▶ Problem requirements: Each line below from the one containing "Open the Heart" through the one containing "Open the outbound Mv Cruise Smeralda link" is to be given again exactly, and no line outside that span.
━━ Data for this exercise
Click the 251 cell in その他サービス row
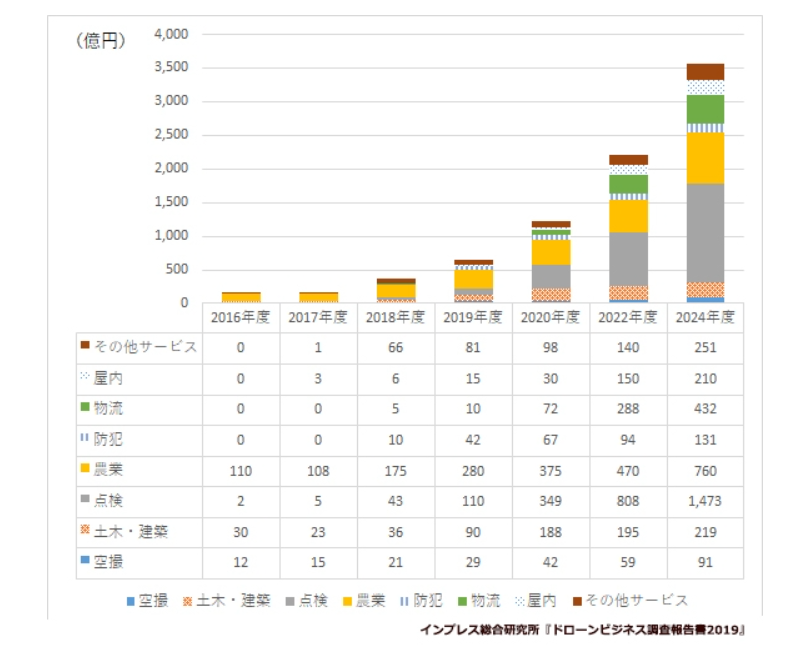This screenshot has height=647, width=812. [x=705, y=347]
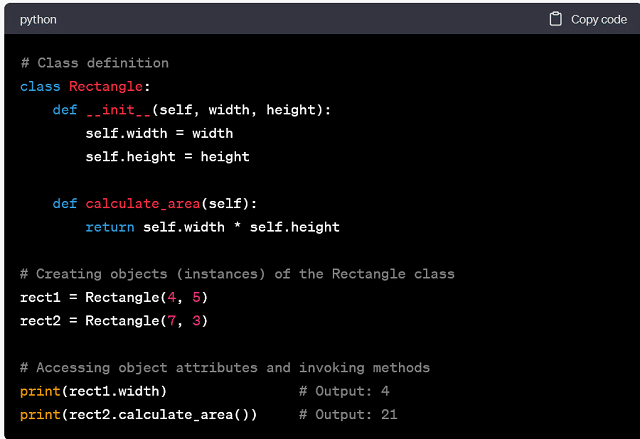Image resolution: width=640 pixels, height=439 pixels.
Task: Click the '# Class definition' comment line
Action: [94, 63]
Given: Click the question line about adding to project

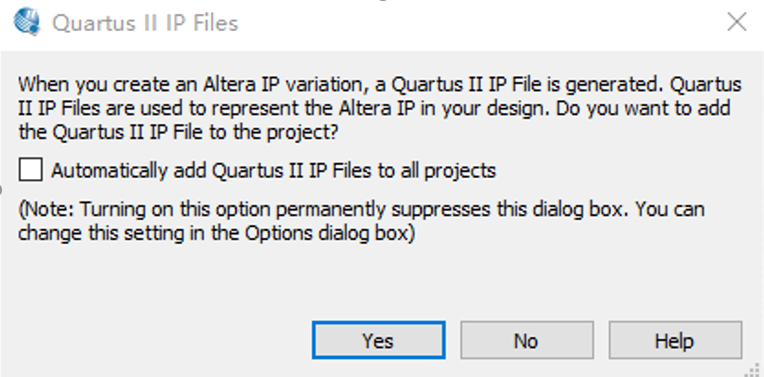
━━━━
━━ Data for this exercise
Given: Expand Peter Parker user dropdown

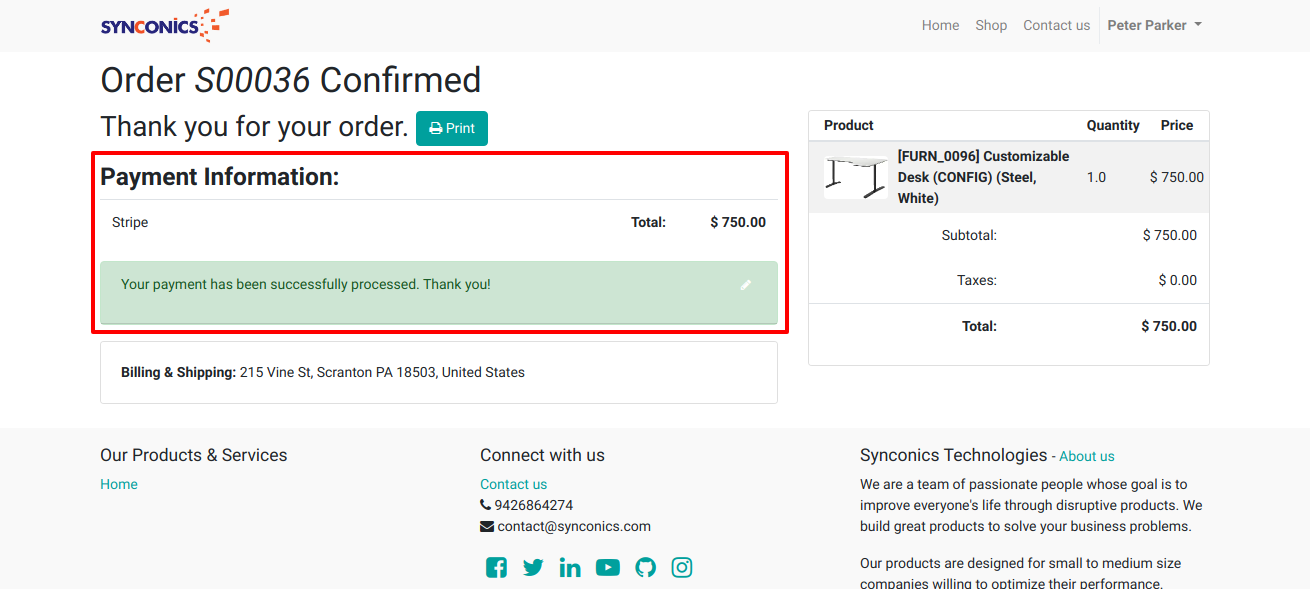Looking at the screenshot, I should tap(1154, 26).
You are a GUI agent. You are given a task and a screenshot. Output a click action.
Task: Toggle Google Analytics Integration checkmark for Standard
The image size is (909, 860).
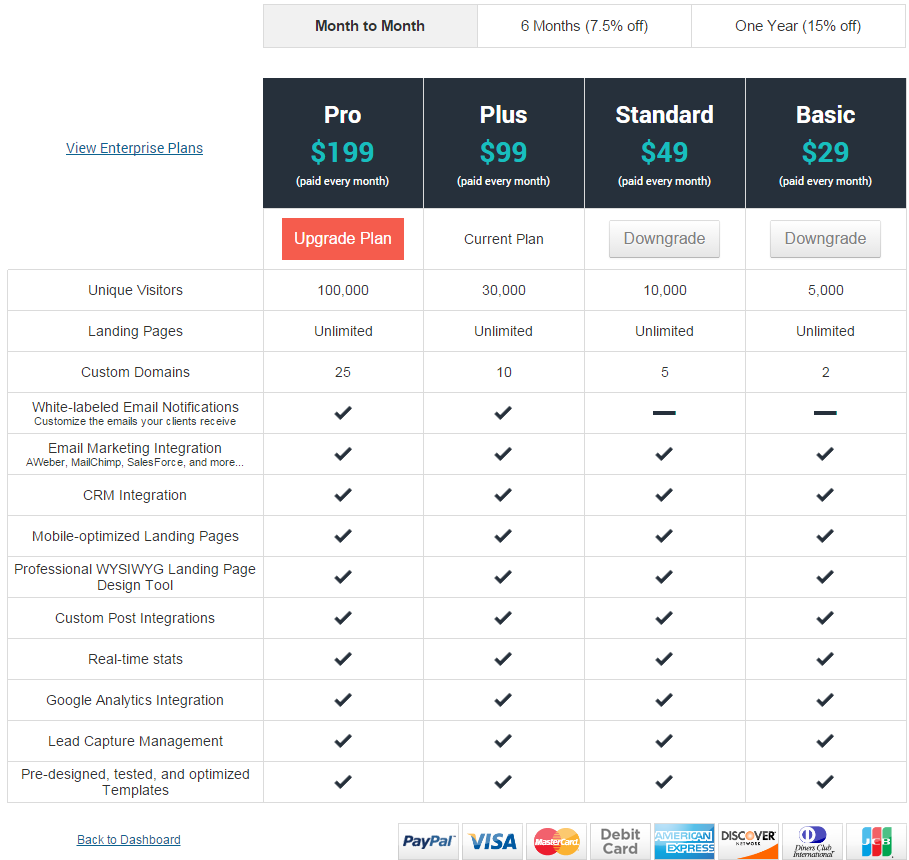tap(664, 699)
━━━━
━━ Data for this exercise
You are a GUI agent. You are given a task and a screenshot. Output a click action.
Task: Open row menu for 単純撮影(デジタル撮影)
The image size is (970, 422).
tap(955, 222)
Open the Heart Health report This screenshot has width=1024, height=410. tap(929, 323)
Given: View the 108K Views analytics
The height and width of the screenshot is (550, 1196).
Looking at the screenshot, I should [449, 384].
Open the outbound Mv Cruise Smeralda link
━━━━
▶ Solution for this exercise:
Open the Heart Health report This screenshot has width=1024, height=410. tap(929, 323)
Given: View the 108K Views analytics
The height and width of the screenshot is (550, 1196).
Looking at the screenshot, I should [449, 384].
Open the outbound Mv Cruise Smeralda link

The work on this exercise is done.